Outside of those two examples, the Supreme Court always agreed with Congress’s resolution of difficult constitutional questions—something Congress, back in those days, took very seriously and debated at great length before voting on anything. (Today, of course, our representatives in Congress only look at the Constitution as an obstacle to get around, or to use against their opponents.) From upholding the Bank of the United States to affirming Congress’s power to tax carriages, the Supreme Court let Congress drive interpretation of the Constitution, not the Supreme Court—and certainly not some upstart lower court.
There are quite a few other places where you have to do the same thing, but those are clerical details. You get the idea.
I’m not citing sources because you, the partisan legislator, don’t really care whether this is true. Your goal is partisan control of the judicial branch, and facts don’t have to be true to be good in campaign ads!

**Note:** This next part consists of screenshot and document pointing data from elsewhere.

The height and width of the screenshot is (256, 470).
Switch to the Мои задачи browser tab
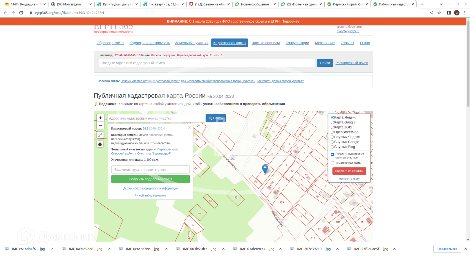click(69, 4)
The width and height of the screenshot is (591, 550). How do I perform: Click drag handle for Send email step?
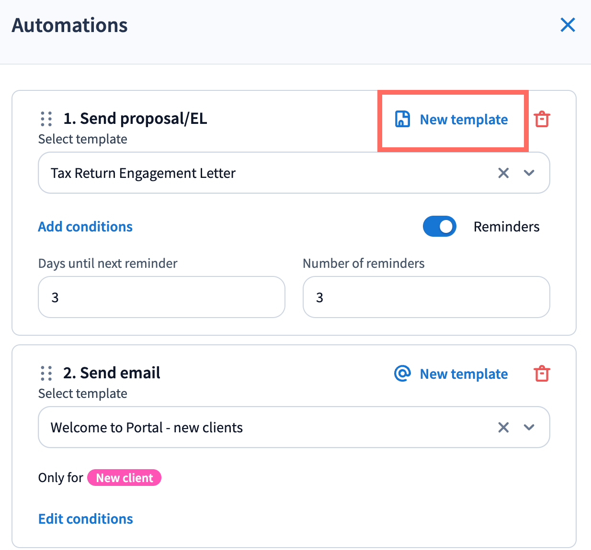tap(46, 373)
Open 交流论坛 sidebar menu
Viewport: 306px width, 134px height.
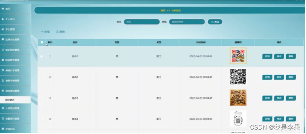pos(15,129)
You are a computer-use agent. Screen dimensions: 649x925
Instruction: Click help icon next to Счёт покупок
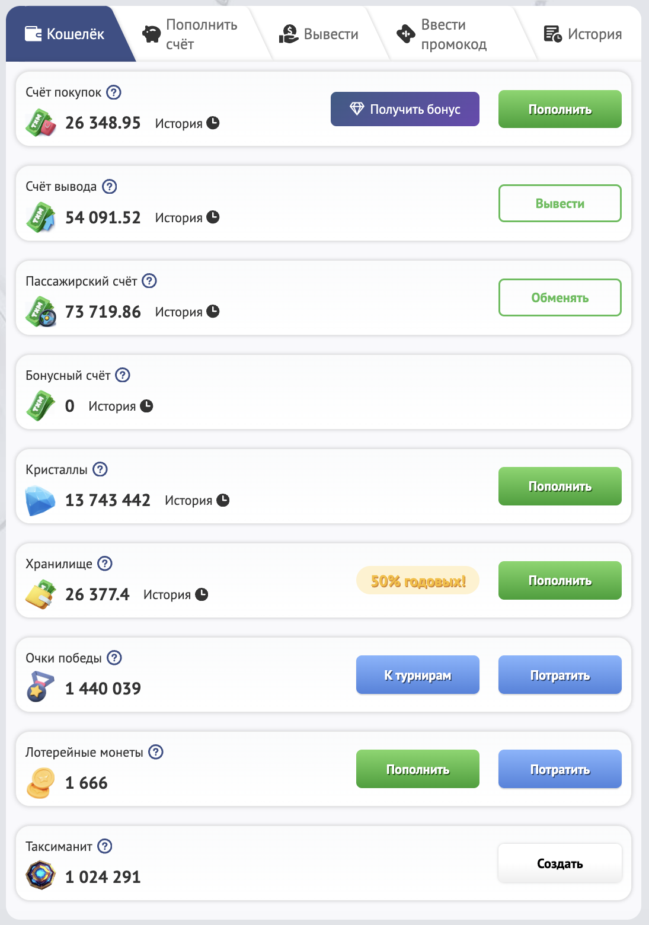click(x=114, y=92)
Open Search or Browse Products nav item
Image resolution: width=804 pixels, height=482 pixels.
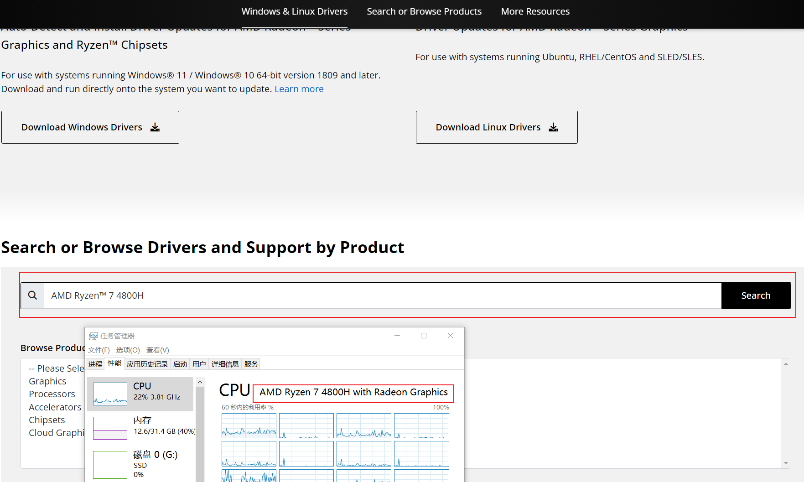(424, 11)
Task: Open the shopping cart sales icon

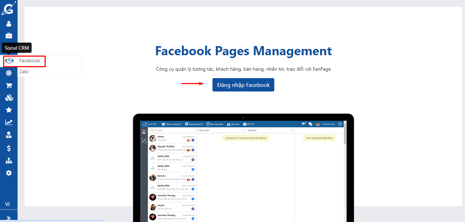Action: [x=9, y=85]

Perhaps you object: “But the Senate will never have time to appoint 4,500 federal judges! It’s a complex, weekslong parliamentary process that requires individual cloture votes for each one!”
I reply: “My dude, the Senate in this scenario just got rid of the filibuster. It has effectively ended the reign of the Rules of the Senate and now functions by bare majority, just like the House of Representatives. If this post-filibuster, post-rules Senate majority chooses to confirm four thousand judges in one vote, without a single hearing, who’s going to stop them?”
The question fails to understand the depth and breadth of this proposal’s attack on the American system.
Those Article III judges appointed by the last trifecta, now that all their seats have been dissolved, can all be transferred to the noble District Court for the Northern Mariana Islands by operation of law, similar to how the Judiciary Act of 1891 reassigned judges from the dead Circuit Courts to the new Circuit Courts of Appeal. If they are unwilling to move to the Northern Mariana Islands to serve, they are, of course, free to resign.